Mickey tried to keep himself focused on the work and prevent his eyes from wandering. “I did not want to gawk at anything,” he said. “I was there to do ironwork, and that’s what I did.” There were occasional interruptions, as when 7 World Trade Center collapsed around 5:30
P.M.
and everybody turned and ran. But as soon as the dust cleared, they got back to work.

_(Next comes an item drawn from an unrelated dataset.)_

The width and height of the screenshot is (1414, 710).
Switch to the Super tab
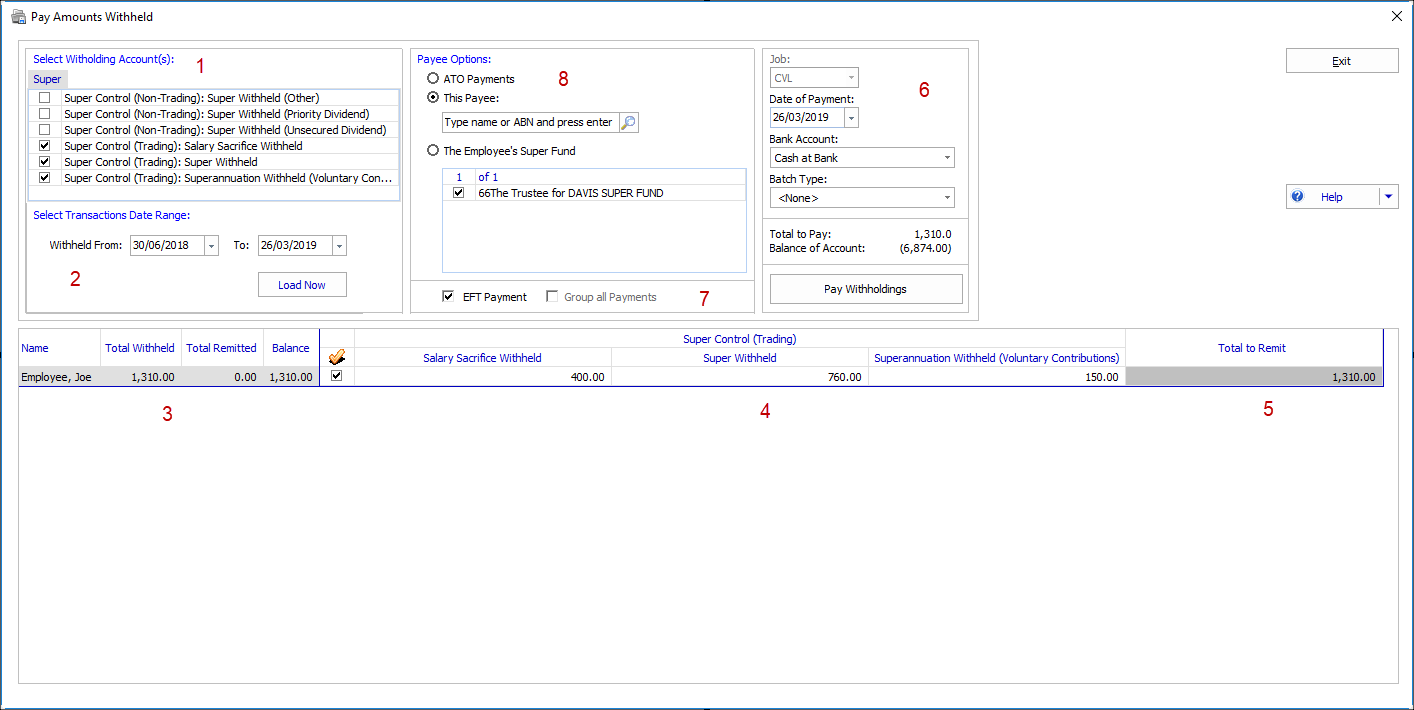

Mickey left after midnight, utterly exhausted and depleted. He invited a blond kid named Justin, an apprentice he’d gotten to know at Time Warner Center, to come back to the hotel and crash on the floor. The two men hitched a ride on a garbage truck, Mickey in front with the driver, the kid perched on the fender in back, and jumped off on Broadway near the hotel. They must have been a sight as they came through the revolving door into the hotel lobby. Their arms and faces and shirts were caked in dust. More dust clotted their eyebrows and hair. Their jeans were soaked with water from the firehoses. Their boots were heavy with mud, their socks drenched. Their throats were raw from the smoke and dust they’d been inhaling for hours.
In the room Mickey pulled out a couple of self-heating army rations he’d managed to grab before leaving Ground Zero. They sat on the bed and shoveled the food, a mysterious but edible stew, into their mouths. Their throats hurt when they swallowed, but they were famished. When they were done, Mickey reached into the plastic bag he’d managed to hold onto since early that afternoon. He handed the apprentice a package of clean underpants and socks and a T-shirt, then took one of each for himself. These were the last clean clothes he’d see for a while.
Wednesday was the day tens of thousands of Americans woke up, having never really fallen asleep, possessed of the same powerful urge: to get down to the site of the fallen towers and help. New Yorkers
were not alone in fixating on this idea; sheriffs from Maine and home health-care workers from Nebraska, paramedics from Wisconsin, ballerinas from Georgia—people from all over the country shared the obsession. It was as if that grave prediction made by the French savant about the Eiffel Tower over a hundred years ago—that its iron would spontaneously polarize and suck Paris into it—had come to pass at the World Trade Center. Devastation and grief had transformed the towers’ steel into a giant magnet.
What distinguished the ironworkers from the masses who responded to the disaster in those early days was the skill they possessed. It was as Mickey said:
There was nobody more equipped to do it.
The most important project of those early days—and indeed for months to come—was the careful but speedy removal of structural steel. Cutting steel. Rigging steel. Hoisting steel.
This is what we do every day.
If their chosen trade placed a moral obligation on them, it also gave them an intimate connection to the fallen buildings. The dead were not their dead, but the buildings had been
their
buildings. ironworkers put them up, raised their 192,000 tons of steel, and loved them even when most of the city found them unlovable. “These were buildings you were proud to look at,” said Matt, the broad-shouldered ex-Marine fellow ironworkers called Rambo. “They were beautiful buildings. Now it’s lying all over the place. You wanna cry ten times a day. And that’s not even the human toll. Just looking at the structural damage you wanna start crying.”